Dataset items
<<<<
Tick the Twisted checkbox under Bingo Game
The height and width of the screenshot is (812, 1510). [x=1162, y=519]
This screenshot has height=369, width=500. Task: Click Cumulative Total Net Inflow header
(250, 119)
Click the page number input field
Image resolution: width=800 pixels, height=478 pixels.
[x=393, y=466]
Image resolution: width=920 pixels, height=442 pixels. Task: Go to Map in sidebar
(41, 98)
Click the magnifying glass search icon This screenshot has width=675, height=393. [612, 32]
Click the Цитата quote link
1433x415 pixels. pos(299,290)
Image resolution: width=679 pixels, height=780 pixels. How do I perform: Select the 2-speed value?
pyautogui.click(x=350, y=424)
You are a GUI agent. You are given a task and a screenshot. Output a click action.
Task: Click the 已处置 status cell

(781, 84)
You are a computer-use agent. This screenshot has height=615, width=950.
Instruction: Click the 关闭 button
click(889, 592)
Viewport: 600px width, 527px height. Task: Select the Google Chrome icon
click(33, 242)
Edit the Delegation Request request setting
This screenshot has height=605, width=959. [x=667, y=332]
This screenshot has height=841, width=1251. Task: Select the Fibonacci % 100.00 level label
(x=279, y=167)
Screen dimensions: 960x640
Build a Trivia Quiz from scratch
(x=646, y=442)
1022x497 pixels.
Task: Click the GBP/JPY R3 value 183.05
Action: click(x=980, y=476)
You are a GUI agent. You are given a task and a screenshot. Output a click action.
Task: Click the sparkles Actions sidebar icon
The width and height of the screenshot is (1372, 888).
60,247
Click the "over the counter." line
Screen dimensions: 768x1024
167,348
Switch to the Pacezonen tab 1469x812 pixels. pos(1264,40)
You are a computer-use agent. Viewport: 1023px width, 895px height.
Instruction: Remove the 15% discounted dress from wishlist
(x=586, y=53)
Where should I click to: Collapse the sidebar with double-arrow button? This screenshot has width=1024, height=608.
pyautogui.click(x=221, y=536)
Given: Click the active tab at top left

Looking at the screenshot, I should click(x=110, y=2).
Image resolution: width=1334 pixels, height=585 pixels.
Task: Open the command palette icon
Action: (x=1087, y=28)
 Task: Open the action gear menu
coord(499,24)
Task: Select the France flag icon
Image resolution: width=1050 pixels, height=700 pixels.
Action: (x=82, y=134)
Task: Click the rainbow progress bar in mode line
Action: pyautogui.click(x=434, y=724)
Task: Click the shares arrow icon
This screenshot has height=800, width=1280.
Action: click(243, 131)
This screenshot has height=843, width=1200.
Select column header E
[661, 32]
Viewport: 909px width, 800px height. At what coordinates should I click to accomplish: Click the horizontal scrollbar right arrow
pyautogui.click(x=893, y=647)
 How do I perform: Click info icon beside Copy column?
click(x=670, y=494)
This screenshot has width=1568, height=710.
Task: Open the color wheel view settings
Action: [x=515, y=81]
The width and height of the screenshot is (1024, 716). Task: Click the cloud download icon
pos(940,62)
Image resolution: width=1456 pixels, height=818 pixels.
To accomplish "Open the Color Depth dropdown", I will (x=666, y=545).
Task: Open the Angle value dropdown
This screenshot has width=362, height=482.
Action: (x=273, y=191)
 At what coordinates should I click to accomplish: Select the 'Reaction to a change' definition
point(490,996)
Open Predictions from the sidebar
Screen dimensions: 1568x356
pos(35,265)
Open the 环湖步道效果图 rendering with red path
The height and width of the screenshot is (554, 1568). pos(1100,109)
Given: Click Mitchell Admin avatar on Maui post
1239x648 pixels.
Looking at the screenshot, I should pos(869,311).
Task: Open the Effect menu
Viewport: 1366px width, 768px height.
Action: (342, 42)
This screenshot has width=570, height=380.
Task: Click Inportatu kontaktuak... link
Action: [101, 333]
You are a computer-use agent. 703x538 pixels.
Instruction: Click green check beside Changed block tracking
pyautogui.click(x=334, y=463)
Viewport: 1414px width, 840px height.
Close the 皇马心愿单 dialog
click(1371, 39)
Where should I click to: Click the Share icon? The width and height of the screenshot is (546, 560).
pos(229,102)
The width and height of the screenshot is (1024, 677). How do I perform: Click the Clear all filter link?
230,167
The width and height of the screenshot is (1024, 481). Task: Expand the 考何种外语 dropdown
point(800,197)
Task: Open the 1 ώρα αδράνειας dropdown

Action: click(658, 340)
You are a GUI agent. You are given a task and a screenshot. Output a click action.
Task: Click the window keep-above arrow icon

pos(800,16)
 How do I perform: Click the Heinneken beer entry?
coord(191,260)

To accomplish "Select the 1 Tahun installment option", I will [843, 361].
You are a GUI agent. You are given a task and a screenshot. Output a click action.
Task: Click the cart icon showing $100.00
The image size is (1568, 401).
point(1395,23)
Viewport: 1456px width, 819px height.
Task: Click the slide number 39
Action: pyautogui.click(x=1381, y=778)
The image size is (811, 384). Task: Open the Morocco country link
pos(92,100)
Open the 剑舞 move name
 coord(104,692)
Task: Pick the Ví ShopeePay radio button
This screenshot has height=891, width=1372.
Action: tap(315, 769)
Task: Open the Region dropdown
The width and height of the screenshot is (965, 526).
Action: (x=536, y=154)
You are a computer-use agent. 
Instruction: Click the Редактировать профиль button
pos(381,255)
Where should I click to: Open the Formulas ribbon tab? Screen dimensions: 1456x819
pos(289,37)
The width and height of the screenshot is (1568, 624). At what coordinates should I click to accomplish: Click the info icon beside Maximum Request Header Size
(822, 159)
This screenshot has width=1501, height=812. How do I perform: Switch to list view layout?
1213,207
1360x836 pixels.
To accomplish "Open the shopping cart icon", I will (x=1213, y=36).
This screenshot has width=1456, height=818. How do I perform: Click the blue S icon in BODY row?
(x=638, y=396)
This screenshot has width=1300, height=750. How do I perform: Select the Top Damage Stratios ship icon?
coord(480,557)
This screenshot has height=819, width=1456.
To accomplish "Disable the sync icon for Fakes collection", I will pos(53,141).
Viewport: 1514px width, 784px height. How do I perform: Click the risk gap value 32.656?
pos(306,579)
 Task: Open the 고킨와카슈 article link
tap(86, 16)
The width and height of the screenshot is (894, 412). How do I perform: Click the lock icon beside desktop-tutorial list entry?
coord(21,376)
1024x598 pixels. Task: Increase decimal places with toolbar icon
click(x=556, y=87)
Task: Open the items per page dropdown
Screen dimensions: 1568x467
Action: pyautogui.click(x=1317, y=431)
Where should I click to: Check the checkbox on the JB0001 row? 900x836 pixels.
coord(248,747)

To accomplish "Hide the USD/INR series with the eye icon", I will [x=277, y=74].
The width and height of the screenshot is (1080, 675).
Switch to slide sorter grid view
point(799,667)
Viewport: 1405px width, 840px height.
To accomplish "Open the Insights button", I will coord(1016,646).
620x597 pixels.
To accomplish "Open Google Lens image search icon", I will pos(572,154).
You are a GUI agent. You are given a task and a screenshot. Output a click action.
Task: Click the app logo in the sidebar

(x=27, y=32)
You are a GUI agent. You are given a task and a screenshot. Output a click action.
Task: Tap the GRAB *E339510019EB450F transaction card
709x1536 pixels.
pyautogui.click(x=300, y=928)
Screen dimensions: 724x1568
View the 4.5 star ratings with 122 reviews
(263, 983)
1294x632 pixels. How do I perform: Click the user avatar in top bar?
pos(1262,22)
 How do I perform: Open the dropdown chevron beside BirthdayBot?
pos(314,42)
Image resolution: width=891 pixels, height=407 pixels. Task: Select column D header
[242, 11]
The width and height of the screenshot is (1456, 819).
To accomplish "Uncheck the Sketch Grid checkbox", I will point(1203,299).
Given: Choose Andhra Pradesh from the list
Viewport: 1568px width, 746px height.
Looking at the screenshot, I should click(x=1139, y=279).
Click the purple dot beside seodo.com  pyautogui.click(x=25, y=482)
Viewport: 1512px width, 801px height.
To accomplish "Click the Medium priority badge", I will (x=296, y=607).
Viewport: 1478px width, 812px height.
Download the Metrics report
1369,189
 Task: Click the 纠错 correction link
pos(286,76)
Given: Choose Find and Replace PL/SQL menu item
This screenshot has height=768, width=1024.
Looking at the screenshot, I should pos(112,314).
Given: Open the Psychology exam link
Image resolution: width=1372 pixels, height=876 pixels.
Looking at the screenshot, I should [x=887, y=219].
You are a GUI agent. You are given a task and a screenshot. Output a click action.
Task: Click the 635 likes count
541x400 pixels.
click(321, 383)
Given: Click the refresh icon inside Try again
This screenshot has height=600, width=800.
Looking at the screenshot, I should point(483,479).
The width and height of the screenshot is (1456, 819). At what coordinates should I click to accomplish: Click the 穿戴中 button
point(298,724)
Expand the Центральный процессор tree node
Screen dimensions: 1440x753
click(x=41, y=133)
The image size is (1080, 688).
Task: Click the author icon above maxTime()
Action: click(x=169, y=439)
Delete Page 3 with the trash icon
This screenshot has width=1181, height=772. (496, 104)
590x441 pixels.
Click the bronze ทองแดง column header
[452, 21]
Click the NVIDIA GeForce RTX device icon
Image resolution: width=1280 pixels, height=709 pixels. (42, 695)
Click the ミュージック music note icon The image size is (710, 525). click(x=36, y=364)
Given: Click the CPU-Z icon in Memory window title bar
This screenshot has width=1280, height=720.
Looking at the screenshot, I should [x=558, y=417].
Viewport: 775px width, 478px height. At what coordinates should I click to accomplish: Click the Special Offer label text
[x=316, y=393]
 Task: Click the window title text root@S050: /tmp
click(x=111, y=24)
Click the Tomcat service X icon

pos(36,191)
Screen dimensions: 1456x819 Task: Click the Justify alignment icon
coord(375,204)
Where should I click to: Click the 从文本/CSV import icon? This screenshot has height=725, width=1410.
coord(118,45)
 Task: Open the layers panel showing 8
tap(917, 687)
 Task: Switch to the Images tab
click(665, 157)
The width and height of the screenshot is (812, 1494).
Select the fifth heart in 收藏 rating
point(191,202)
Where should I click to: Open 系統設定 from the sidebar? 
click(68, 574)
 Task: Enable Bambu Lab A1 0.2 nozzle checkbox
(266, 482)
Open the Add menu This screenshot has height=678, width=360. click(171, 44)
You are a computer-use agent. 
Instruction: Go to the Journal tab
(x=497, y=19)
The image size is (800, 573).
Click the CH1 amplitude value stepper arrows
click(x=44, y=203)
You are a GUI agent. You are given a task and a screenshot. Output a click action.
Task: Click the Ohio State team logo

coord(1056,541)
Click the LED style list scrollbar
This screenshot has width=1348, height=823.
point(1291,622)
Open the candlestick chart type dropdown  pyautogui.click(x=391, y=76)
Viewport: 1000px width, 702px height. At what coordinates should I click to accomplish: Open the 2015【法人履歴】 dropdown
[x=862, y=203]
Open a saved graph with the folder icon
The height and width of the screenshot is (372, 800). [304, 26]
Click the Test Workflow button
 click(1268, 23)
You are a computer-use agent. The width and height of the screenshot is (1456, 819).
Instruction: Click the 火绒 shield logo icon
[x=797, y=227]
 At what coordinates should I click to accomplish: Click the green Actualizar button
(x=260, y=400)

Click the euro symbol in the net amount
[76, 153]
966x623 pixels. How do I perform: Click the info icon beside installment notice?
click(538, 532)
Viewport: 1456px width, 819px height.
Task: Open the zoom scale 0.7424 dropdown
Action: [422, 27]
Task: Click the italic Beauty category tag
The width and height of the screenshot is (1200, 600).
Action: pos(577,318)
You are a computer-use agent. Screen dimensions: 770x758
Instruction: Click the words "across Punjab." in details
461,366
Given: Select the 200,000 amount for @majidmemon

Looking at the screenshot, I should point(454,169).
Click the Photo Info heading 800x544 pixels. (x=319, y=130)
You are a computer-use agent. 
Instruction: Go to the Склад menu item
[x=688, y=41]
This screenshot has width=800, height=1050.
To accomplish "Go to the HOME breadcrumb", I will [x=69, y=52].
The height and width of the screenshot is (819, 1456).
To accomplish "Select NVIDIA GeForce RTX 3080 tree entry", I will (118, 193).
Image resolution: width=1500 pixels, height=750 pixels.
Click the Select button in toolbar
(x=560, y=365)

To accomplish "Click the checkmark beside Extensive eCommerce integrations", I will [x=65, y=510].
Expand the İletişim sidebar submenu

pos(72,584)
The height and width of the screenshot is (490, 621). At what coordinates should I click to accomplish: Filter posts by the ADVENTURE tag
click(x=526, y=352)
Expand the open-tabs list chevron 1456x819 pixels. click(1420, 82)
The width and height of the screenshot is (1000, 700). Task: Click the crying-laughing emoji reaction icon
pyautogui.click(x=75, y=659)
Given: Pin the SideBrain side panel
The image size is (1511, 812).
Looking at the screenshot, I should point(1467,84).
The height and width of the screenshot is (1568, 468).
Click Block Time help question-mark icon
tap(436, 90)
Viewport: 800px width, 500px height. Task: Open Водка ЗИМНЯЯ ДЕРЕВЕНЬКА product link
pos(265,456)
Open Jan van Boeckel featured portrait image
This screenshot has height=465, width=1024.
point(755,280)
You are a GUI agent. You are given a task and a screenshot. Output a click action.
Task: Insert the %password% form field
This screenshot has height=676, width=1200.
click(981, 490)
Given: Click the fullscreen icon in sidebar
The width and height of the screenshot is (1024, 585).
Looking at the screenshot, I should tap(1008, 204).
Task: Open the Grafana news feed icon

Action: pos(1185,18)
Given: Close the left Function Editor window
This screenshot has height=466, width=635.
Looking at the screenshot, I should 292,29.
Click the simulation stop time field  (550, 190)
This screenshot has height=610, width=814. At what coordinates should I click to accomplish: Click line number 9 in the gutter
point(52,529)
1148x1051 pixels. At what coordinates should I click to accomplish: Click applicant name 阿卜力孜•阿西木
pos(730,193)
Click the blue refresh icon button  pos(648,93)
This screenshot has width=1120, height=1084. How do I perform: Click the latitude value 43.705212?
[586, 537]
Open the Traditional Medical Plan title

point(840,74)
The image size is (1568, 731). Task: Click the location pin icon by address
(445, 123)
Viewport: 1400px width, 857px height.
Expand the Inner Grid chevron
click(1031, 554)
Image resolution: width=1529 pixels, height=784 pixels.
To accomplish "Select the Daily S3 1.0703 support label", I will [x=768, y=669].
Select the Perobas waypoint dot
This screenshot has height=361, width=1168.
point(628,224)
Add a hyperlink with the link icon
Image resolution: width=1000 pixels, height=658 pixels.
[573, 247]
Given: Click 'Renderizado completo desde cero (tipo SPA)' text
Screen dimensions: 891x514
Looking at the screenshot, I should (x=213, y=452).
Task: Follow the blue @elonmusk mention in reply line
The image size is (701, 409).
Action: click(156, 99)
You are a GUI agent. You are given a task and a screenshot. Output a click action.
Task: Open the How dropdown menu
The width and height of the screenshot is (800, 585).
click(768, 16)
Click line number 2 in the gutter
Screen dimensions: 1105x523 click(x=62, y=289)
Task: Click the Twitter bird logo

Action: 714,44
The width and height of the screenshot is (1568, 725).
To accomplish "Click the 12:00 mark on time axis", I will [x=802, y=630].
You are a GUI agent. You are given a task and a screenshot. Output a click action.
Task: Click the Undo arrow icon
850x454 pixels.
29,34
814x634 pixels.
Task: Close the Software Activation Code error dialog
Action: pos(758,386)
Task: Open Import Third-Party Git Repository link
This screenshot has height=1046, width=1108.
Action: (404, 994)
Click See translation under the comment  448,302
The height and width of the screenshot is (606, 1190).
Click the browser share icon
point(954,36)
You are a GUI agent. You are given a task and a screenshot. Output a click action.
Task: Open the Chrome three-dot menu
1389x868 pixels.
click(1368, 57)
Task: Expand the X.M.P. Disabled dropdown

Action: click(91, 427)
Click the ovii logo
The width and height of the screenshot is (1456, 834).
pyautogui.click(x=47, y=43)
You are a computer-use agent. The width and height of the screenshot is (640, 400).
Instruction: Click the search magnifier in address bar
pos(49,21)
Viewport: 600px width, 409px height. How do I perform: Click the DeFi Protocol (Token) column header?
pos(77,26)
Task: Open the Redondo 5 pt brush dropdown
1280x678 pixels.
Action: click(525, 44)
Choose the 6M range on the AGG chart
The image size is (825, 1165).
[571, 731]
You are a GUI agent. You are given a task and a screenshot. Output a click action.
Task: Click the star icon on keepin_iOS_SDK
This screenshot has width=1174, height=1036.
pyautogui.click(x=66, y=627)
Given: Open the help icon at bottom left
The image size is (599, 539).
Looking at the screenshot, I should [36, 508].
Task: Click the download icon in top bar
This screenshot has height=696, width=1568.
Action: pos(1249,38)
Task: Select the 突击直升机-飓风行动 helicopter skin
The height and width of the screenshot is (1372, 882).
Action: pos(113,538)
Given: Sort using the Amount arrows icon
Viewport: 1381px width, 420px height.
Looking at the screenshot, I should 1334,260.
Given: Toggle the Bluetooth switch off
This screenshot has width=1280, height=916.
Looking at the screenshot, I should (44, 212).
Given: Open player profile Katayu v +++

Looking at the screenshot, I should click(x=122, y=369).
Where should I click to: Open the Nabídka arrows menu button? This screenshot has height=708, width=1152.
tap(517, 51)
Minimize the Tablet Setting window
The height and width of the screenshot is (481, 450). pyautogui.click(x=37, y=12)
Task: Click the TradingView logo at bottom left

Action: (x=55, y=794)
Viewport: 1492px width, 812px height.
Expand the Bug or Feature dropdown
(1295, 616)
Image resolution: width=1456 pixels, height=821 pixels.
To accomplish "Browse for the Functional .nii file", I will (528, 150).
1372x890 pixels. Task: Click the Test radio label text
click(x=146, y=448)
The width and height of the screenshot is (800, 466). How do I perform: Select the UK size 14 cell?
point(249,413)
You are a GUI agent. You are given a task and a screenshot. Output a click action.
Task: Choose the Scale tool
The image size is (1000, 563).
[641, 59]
>>>>
**WRITTEN PROBLEM**
Reproduce the entries from the line with "Given: Toggle the Bluetooth switch off" up to and including the line with "Looking at the screenshot, I should click(x=122, y=369).", swapping "Bluetooth" for "Wi-Fi" and leaving everything else unchanged.

**RIGHT ANSWER**
Given: Toggle the Wi-Fi switch off
This screenshot has width=1280, height=916.
Looking at the screenshot, I should (44, 212).
Given: Open player profile Katayu v +++

Looking at the screenshot, I should click(x=122, y=369).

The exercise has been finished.